### TASK GOAL
Only a number is expected here: the count of lines in this data where "Page" occurs.

### SUPPLIED DATA
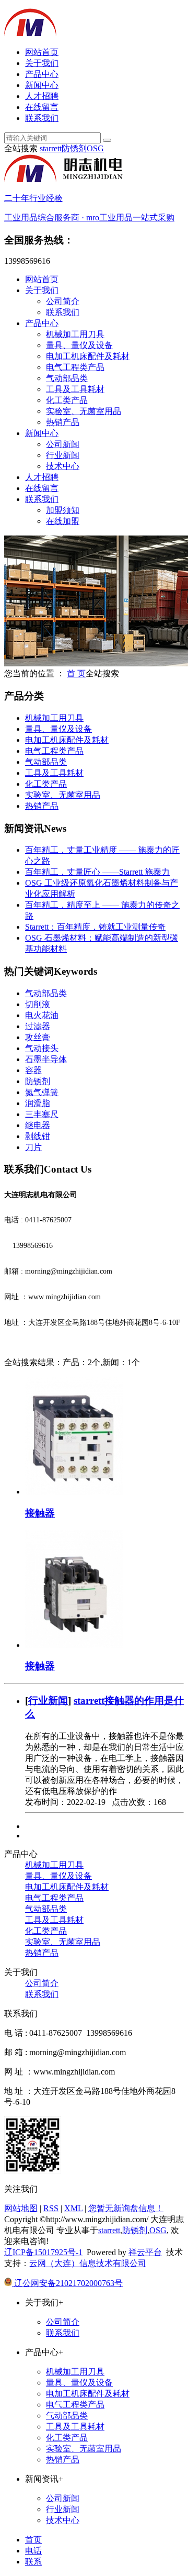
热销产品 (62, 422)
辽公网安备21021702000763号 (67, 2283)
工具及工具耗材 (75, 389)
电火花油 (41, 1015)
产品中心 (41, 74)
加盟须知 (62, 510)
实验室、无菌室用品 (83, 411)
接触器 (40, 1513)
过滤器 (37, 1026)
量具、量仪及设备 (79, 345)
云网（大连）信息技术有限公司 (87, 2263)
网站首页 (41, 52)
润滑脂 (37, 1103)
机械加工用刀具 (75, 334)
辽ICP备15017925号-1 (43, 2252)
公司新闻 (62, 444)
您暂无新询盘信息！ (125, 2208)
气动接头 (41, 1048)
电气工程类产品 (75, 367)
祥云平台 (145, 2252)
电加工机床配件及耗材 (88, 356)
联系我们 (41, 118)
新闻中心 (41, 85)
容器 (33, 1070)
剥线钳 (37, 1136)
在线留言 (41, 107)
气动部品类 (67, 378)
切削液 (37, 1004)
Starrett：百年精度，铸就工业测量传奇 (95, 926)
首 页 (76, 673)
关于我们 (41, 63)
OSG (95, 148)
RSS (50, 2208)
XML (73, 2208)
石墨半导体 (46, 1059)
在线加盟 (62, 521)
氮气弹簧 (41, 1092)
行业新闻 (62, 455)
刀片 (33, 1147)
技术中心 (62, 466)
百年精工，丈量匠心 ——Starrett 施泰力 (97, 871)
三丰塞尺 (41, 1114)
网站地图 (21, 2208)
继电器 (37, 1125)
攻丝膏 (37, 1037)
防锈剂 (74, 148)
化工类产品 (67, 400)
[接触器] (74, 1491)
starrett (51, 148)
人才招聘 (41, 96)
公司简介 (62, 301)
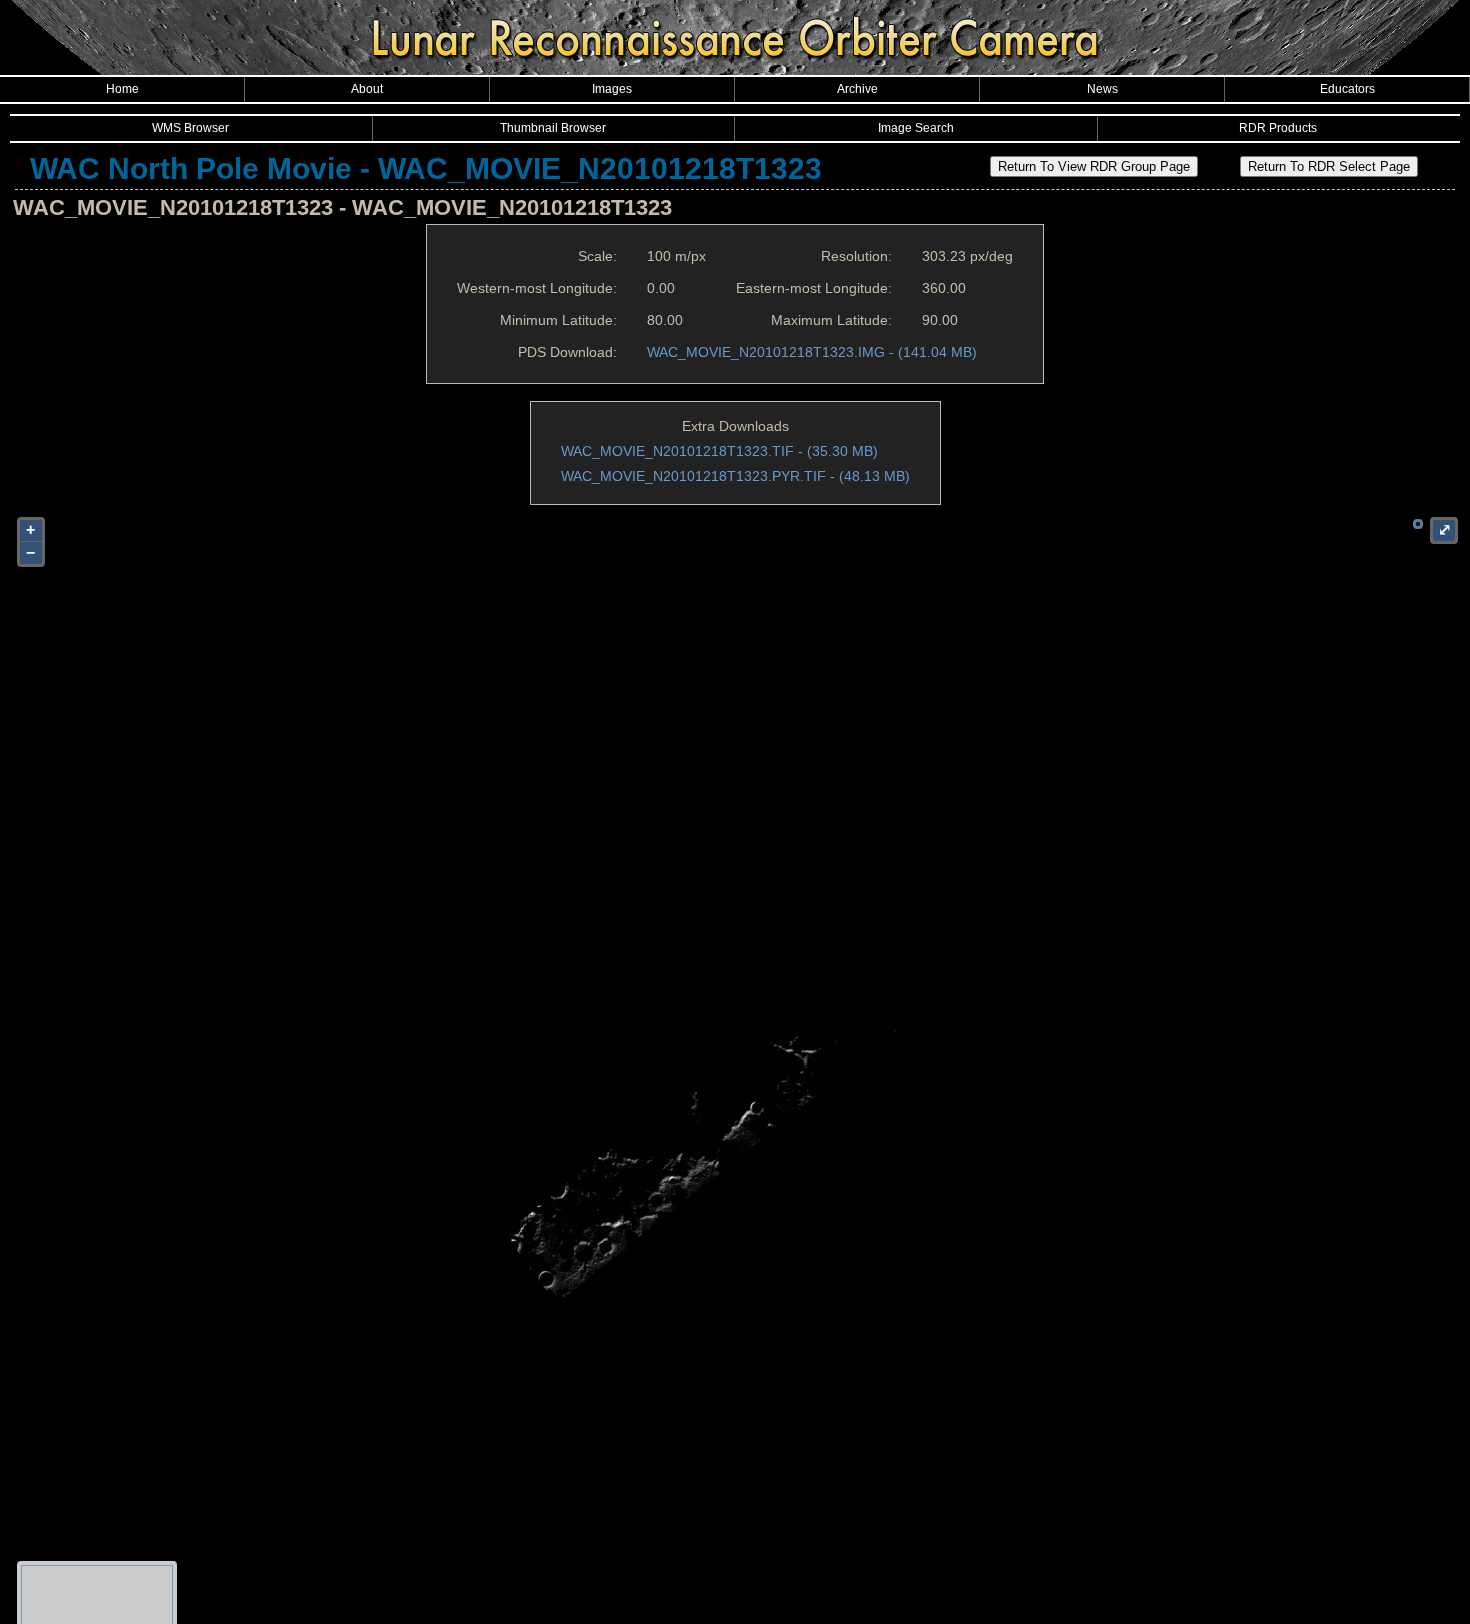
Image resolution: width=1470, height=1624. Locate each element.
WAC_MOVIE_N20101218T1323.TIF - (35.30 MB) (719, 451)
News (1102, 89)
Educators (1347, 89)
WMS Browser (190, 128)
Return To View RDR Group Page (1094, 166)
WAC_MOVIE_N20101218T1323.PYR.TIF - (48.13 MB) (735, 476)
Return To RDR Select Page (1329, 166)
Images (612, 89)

==

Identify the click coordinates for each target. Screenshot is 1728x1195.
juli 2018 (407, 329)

### ANSWER SECTION
2